Naeun teringat sesuatu. Tempat kerja. Naeun tahu Nana bekerja di sebuah minimarket tak jauh dari apartemen mereka, kira-kira berjarak dua blok. Naeun segera bangkit. Ia mengacak-acak kotak kartu nama di sebelah buku telepon. Nana pernah menyimpan kartu nama bosnya –pemilik minimarket tersebut−. Puluhan kartu nama bertebaran begitu saja keluar dari kotaknya. Hingga Naeun menemukan sebuah kartu nama dengan logo minimarket tempat Nana bekerja. “Bingo..” ia memekik.
Naeun berjalan sendirian di tengah teriknya matahari yang mulai memanas. Ia harus rela hanya menelan ludah saat melihat segerombolan anak SD yang berjalan sambil menjilat es krim. Saat ia mulai lapar ia menggosok perutnya, menggosokkan kata-kata hingga perutnya itu berhenti mengamuk. Di ujung sanalah tempat Nana bekerja. Sebuah minimarket dengan papan bertuliskan Kimmy’s Market terlihat ramai disbanding toko lainnya. Hingga terbesit pikiran bahwa Nana sedang lembur disana, sehingga ia tak sanggup pulang. Tetapi kenapa ia tak menelpon kalau hanya lembur. Naeun mulai berlari agar ia cepat sampai ke minimarket itu.
***
Satu bulan sudah berlalu semenjak Nana tiba rumah Paman Tae –Paman Tae Yong lebih nyaman dipanggil seperti itu. Paman Tae mengaku ia tak tega mengusir Nana dari rumahnya, mengingat ia sudah yatim piatu sekarang. Tetapi, menambah satu kepala lagi artinya menambah tempat hidup dan biaya. Itu agak sulit bagi Paman Tae yang kali ini sedang terlilit hutang perusahaan. Ia menyuruh Nana tinggal disebuah apartemen milik anak Paman Tae yang sedang ada di luar negri. Agak kecil memang, tetapi Nana harus bersyukur karena ia hanya perlu merawatnya tetap bersih agar tetap tinggal.

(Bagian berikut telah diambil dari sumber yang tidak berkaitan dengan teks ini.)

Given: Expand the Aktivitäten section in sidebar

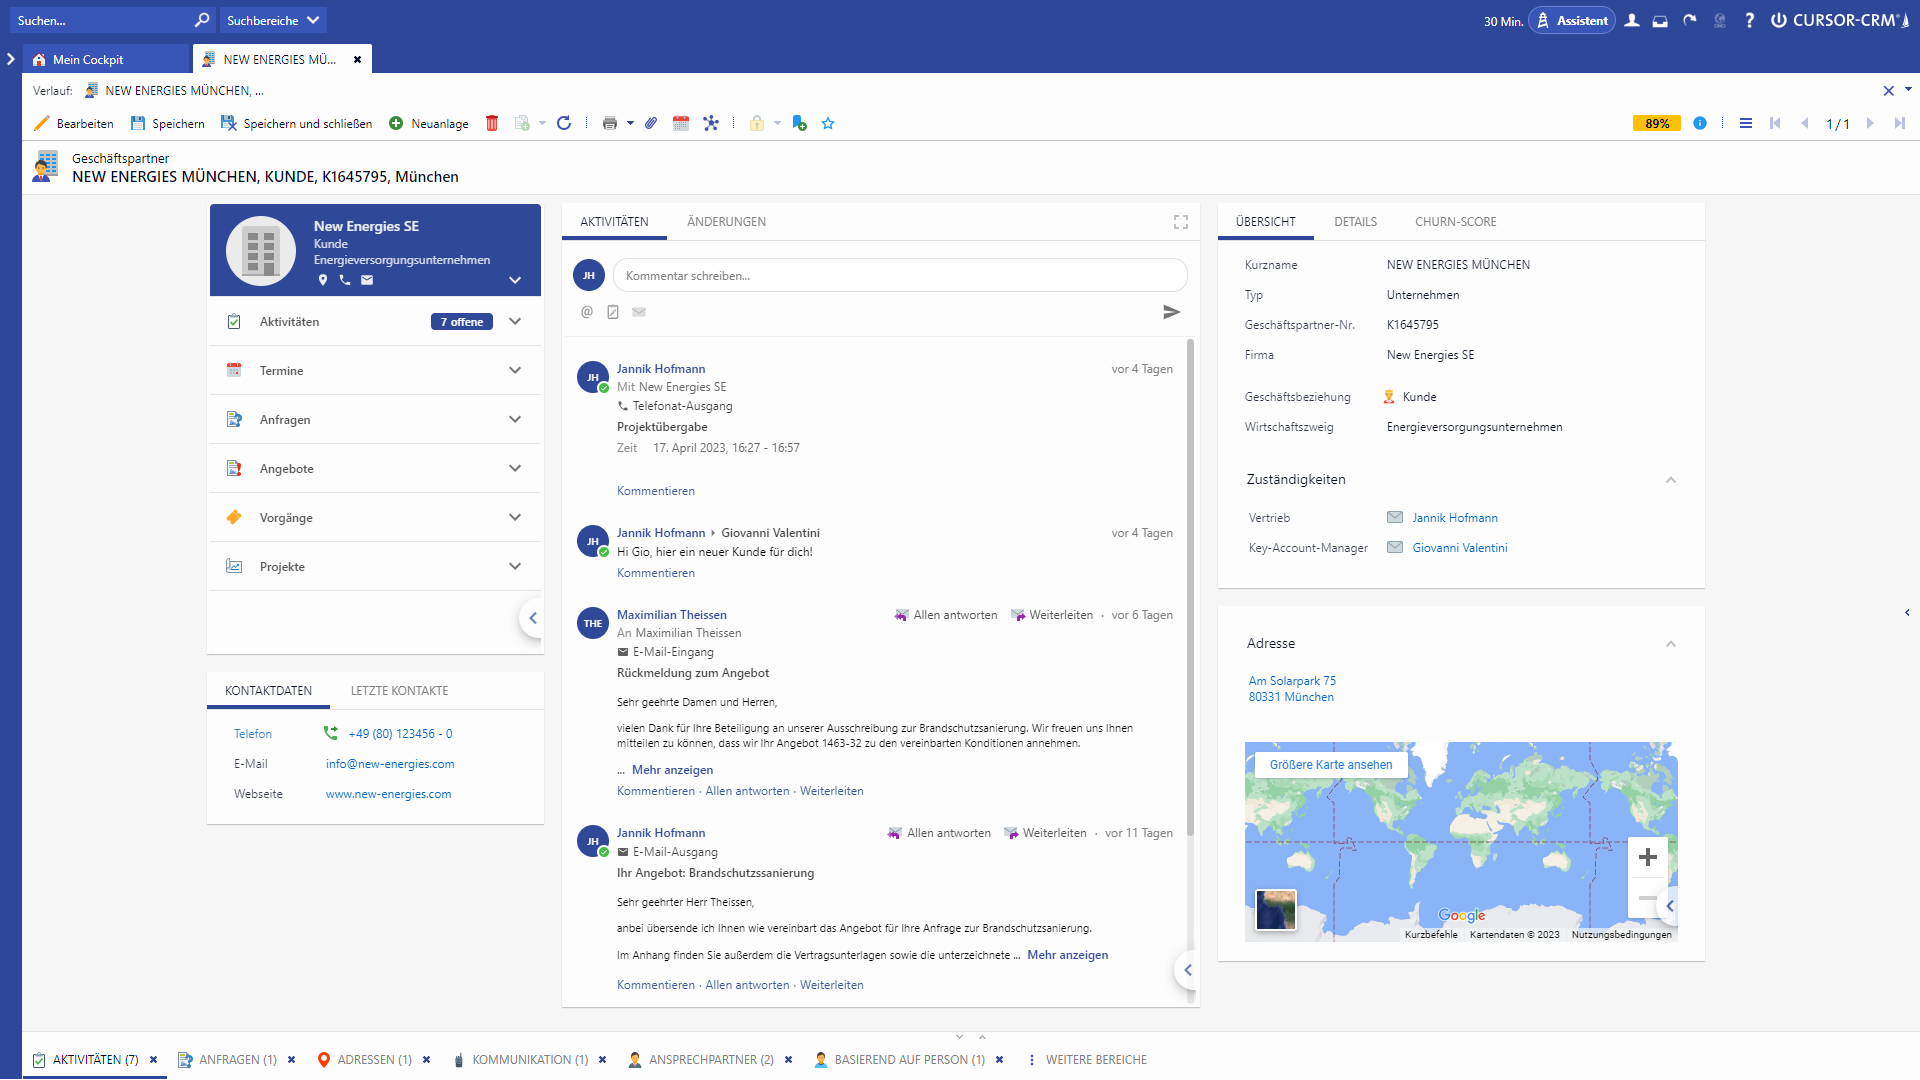Looking at the screenshot, I should pyautogui.click(x=515, y=322).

Hari ini Nana diminta Paman Tae untuk datang kerumahnya. Meski selama satu bulan ini segala keperluannya ditanggung oleh pamannya, Nana jarang berkunjung kerumah Paman Tae. Entah karena apa. Dan saat ini Nana merasa panggilan ini cukup penting. Ia tergesa-gesa saat memasuki halaman rumah. Pintu depan sudah terbuka sehingga Nana langsung memasuki ruang tamu. “Paman..” katanya dengan tergesa.
Disana Paman Tae sedang berjalan mondar-mandir sambil menggosok dagunya. Ia tampak berpikir keras hingga kedua alisnya terlihat bertaut. Saat mendengar sapaan Nana ia langsung mempersilahkan Nana duduk. “Begini..” Paman Tae sedikit merendahkan suaranya sambil duduk. Ia memang berbicara pada Nana, tetapi pandangannya tetap terarah ke tangannya yang sedikit lemas. Ia masih berpikir. “Kau tahu kan perusahaanku sedang terlilit hutang.” Kata Paman Tae tiba-tiba. Mau tak mau Nana harus menelan ludah mengesampingkan pikiran bahwa ia akan diusir. “Aku tak bisa membayar hutang dalam waktu dekat ini. Tetapi ada satu jalan yang bisa kutempuh. Maukah kau membantuku?” Nana menelan ludah lagi saat pikiran diusir mulai berkecambuk dalam pikirannya. Permintaan tolong ini bisa saja permintaan untuk pindah dari apartemen itu segera. Mungkin saja Paman Tae butuh dana untuk mkembayar hutang ketimbang menampung keponakan. Nana tahu diri soal itu. “Apa ini artinya aku harus pergi?” kata itulah yang keluar dari bibir Nana saat Paman Tae terlihat menunggu jawaban Nana. Paman Tae langsung menggoyangkan tangannya dan berkata “Bukan. Kau harus ada disini untuk membantuku.”
“Maukah kau menikah dengan anak sahabatku?” sembur Paman Tae. Nana berusaha sekuat mungkin untuk menyembunyikan keterkejutannya. “Menikah?”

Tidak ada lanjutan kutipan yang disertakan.